In response, the grumpy asshole grunted.

It was bullshit. I had real reasons to hate him, but he had no reason to hate me. He didn’t even fucking remember who I was.

But I knew who he was, and I was about to use it to my advantage and get the evidence I needed to save my mom and free myself from the cage of perpetual fear.

“See!” I said. “I don’t know what I did to hurt you, Isaac, but?—”

Before I could finish my sentence, he interrupted me. “So what’s the content of this interview? You never sent me questions.”

I slowly exhaled, trying to quiet and calm my pounding heart.

“I didn’t want to give you a chance to figure out a lie,” I said, watching his response.

He gave me almost nothing, face blank, eyes shuttered—except there was a small twitch in his cheek, just to the right of his left dimple.

A tell.

“What would I have to lie about?” he asked calmly, as if he hadn’t given himself away.

Steeling myself for an intense reaction from him, I stated, “Why you’re pretending your last name is Jones, for one.”

My breath roared in my lungs while I stayed still and tried to pretend I hadn’t just dropped a bomb on him. Under the table, I tapped on Alex’s name on my phone, just in case.

He narrowed his eyes, and said slowly, the threat clear, “If you know my real last name, you know better than to threaten me, little snoop.”

Little snoop. I hated the diminutive, the clear derision in it, the hatred.

I straightened, annoyed. “I don’t know who you’re calling little, Isaac Sil ? — ”

Before I could finish saying his last name, his hand was on my mouth, shutting me up. His fingers dug into my cheek painfully, like he could control me. Control my words, my everything. Shock filled me at his touch, and the blatant violence in it. Had I been wrong about Isaac? Disastrously so?

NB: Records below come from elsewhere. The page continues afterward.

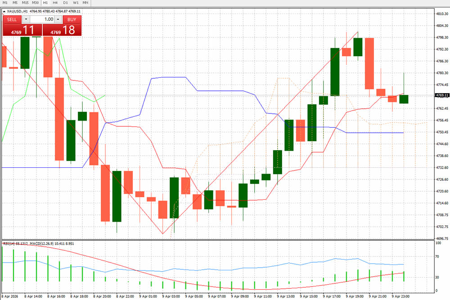Screen dimensions: 450x300
Task: Open the daily D1 timeframe
Action: pos(65,3)
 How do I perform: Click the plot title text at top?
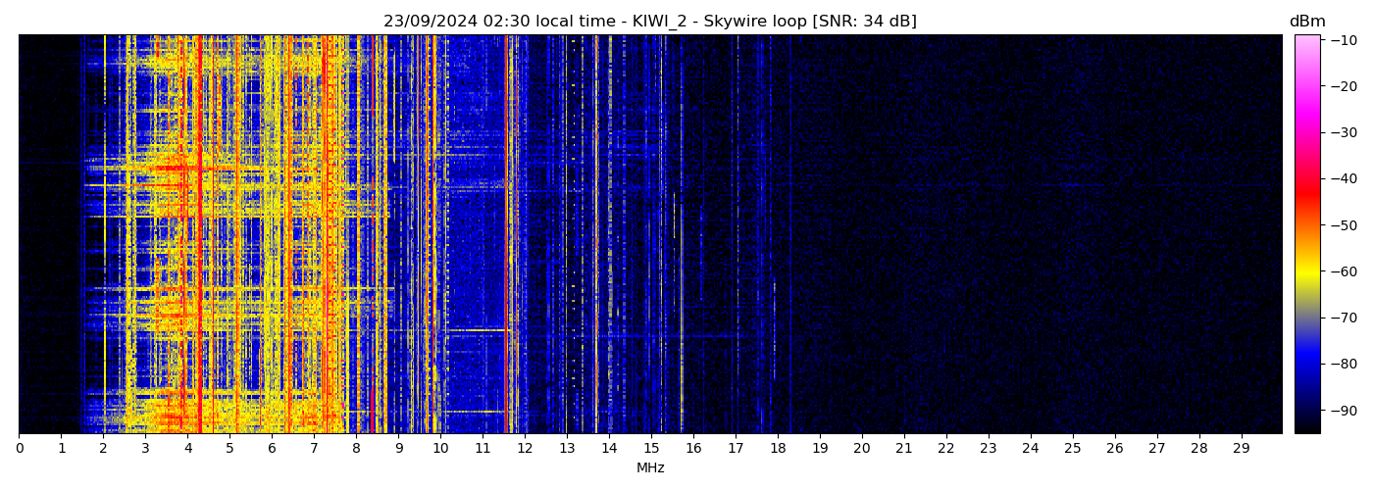click(x=649, y=22)
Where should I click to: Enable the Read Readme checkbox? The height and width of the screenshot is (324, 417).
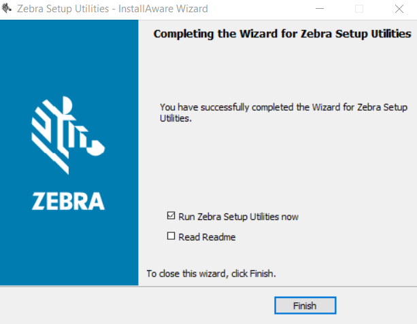(x=171, y=237)
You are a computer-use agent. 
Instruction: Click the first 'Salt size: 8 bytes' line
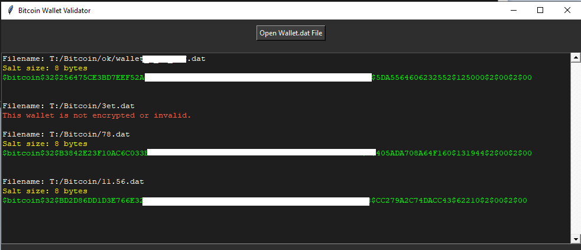[x=45, y=68]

But no fucking way would I let him shut me up. The reason I wanted to be a journalist wasn’t only because I wanted to take his family down and free my own. It was because I had one calling in this life: speaking truth to power.

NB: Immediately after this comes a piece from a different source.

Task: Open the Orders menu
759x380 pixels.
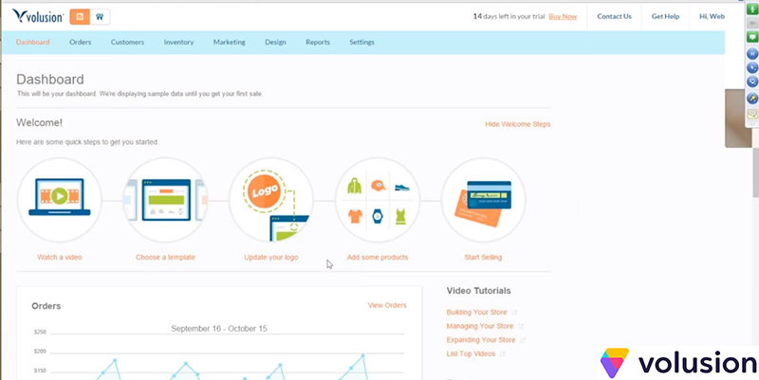Action: 81,43
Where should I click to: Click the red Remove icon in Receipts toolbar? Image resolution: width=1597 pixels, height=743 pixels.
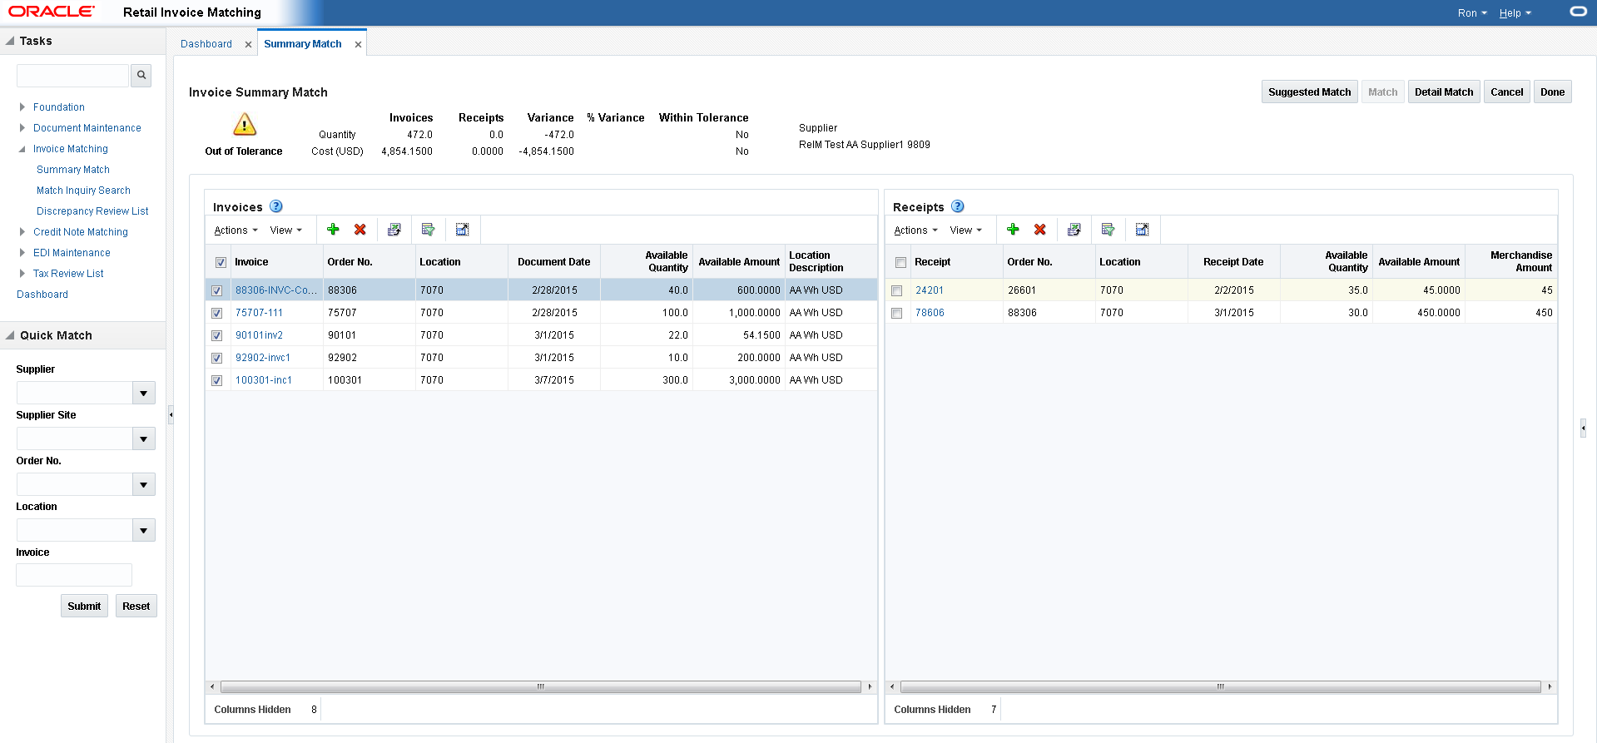[x=1039, y=230]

Growling low in my throat, I bit him, hard.

It didn’t work. Still gripping my face with his big hand, he leaned forward, his dark eyes intent on mine. “You like to play rough, huh?”

I glared at him, enraged. I tried to bite him again, but was distracted when he dragged my chair closer to his with his free hand and then draped a casual arm over it, his hand closing around the back of my neck…

…and squeezing.

Like I was a pet, and he was my owner. Like he was in charge.

My body agreed, heat traveling from his hand on my neck down my spine before pooling at the small of my back just above my ass. I was already wet from my earlier fantasy, but his dominance did something to me—I got wetter.

Angry, frustrated, helpless, and turned on, I shuddered at his touch.

His voice lowered, the threat in it like a caress. “You might know my last name, but that doesn’t come close to what I know about you.”

And then his next words shot terror through me.

“That’s right,” he continued, staring at me with triumph. “I know your secret. And while you revealing mine would be an…inconvenience at best, if I revealed yours, it would blow up your entire life, wouldn’t it? I could take it to the police, to the dean… even tell Aviva. ”

No. No, he couldn’t know. There was no way. We’d buried our tracks, kept the past hidden. And if he really, truly, knew the truth of who I was, then why were we sitting here? Where were his father’s men with guns, ready to kidnap and torture me to find out where my mother was? And why now?

I didn’t even realize it, but I’d been jerking my head back and forth beneath his hand in denial of what was to come.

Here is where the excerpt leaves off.